1. 剑指 Offer 53 - II. 0～n-1中缺失的数字
2. 剑指 Offer 54. 二叉搜索树的第k大节点
3. 剑指 Offer 55 - I. 二叉树的深度
4. 剑指 Offer 51. 数组中的逆序对
5. 剑指 Offer 55 - II. 平衡二叉树 解：
6. 二分查找，看当前值跟当前下标的关系。等于的话表明缺的数还在后面，大于的话表明在前面

const missingNumber = function(arr) {
    let left = 0
    let right = arr.length - 1
    let flag = false
    while (left <= right) {
        const mid = Math.floor((left + right) >> 1)
        if (arr[mid] === mid) {
            left = mid + 1
        } else {
            flag = true
            right = mid - 1
        }
    }
    return flag ? arr[left] - 1 : arr[arr.length - 1] + 1
};

2. 中序逆序遍历二叉搜索树，形成从大到小的遍历，数到第k个结束

const kthLargest = function(root, k) {
    let res = null
    function getRes (node) {
        if (!node) return
        getRes(node.right)
        if (k) {
            res = node.val
            k--
        }
        getRes(node.left)

    }
    getRes(root)
    return res
};

3. 二叉树递归套路，找左右子树要信息，加工自己的信息返回

const maxDepth = function(root) {
    function getRes(node) {
        if (!node) return {
            deep: 0
        }
        const leftInfo = getRes(node.left)
        const rightInfo = getRes(node.right)
        return {
            deep: Math.max(leftInfo.deep, rightInfo.deep) + 1
        }
    }
    return getRes(root).deep
};

4. 就是找对每个数来说它比右边几个数大。
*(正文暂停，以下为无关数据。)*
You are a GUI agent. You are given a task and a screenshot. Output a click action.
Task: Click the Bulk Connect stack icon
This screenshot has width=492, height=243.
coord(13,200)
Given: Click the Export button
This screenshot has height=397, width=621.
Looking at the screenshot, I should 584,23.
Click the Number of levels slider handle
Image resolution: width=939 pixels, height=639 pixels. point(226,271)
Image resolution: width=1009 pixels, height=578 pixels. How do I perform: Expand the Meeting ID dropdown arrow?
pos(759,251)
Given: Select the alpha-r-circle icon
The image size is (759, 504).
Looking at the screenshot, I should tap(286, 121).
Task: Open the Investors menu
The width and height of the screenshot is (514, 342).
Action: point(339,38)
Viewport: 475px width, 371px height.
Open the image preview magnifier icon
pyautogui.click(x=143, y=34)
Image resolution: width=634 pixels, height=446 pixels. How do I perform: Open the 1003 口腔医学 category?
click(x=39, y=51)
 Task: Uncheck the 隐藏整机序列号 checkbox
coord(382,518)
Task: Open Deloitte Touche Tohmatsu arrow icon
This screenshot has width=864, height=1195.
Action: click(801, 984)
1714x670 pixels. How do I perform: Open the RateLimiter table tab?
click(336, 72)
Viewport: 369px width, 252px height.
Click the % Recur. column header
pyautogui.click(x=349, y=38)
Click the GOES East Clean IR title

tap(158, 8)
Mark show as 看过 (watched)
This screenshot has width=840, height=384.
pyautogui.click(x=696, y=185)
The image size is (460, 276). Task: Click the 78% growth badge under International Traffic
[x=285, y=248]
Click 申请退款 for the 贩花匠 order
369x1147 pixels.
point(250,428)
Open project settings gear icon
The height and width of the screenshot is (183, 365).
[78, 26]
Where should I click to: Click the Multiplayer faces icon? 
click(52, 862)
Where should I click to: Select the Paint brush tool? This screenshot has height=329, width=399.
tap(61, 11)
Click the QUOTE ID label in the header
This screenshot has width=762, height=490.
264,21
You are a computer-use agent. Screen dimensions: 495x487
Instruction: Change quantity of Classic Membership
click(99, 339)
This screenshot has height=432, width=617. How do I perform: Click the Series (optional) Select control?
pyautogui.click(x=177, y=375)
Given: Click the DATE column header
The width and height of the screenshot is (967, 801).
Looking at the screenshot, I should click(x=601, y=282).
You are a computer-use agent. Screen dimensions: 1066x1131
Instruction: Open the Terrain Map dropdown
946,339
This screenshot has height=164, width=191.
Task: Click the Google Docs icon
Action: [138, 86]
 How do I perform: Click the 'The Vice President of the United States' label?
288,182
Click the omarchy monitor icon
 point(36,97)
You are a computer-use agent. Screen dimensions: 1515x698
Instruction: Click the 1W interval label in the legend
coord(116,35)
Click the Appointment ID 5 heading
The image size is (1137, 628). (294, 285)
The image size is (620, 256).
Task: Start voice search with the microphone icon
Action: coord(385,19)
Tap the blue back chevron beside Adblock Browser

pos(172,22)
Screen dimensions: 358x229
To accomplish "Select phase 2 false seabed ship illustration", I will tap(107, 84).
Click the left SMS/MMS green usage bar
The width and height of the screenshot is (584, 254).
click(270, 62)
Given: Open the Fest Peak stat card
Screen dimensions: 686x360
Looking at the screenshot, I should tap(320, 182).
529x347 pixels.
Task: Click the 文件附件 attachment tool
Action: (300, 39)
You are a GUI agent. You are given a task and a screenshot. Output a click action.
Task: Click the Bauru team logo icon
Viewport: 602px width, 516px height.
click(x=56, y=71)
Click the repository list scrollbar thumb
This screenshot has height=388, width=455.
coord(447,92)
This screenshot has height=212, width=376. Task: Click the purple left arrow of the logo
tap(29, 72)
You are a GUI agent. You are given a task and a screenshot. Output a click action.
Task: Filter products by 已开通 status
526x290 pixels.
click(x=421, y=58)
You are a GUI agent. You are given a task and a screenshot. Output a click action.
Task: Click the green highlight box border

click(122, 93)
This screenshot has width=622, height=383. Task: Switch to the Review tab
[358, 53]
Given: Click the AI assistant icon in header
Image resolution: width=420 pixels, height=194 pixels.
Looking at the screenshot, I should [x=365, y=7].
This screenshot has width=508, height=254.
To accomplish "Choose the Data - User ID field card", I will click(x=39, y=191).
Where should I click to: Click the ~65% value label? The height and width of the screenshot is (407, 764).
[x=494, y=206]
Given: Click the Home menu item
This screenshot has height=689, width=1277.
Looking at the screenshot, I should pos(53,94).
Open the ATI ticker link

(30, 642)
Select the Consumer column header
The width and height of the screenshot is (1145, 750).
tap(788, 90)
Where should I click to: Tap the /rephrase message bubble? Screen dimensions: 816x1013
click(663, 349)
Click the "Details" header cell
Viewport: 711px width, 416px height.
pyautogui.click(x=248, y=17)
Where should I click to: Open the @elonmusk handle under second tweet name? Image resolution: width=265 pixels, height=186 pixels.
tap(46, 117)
归并排序中merge的时候形成降序数组，然后在左子数组和右子数组比较的时候，如果左子数组的当前值大于右子数组当前值，那么这个数就比此时右数组包括当前值往后所有值都大。

const reversePairs = function(arr) {
    if (!arr.length) return 0
    let total = 0
    function getRes(left, right) {
        if (left === right) {
            return arr.slice(left, right + 1)
        }
        const midIdx = Math.floor((left + right) / 2)
        const leftValue = getRes(left, midIdx)
        const rightValue = getRes(midIdx + 1, right)
        const res = []
        let leftIdx = 0
        let rightIdx = 0
        while (leftIdx < leftValue.length && rightIdx < rightValue.length) {
            if (leftValue[leftIdx] > rightValue[rightIdx]) {
                total += rightValue.length - rightIdx
                res.push(leftValue[leftIdx++])
            } else {
                res.push(rightValue[rightIdx++])
            }
        }
        while (leftIdx < leftValue.length) res.push(leftValue[leftIdx++])
        while (rightIdx < rightValue.length) res.push(rightValue[rightIdx++])
        return res
    }
    getRes(0, arr.length - 1)
    return total
};

5. 还是二叉树递归套路，左右子树同时是平衡树并且左右子树高度差不超过1。得到左右子树信息后加工出当前树的flag和deep信息返回即可

const isBalanced = function(root) {
    function getRes(node) {
        if (!node) return {
            flag: true,
            deep: 0
        }
        const leftInfo = getRes(node.left)
        const rightInfo = getRes(node.right)
        if (leftInfo.flag && rightInfo.flag) {
            const flag = Math.abs(leftInfo.deep - rightInfo.deep) <= 1
            return {
                flag,
                deep: Math.max(leftInfo.deep, rightInfo.deep) + 1
            }
        }
         return {
            flag: false
        }
    }
    return getRes(root).flag
};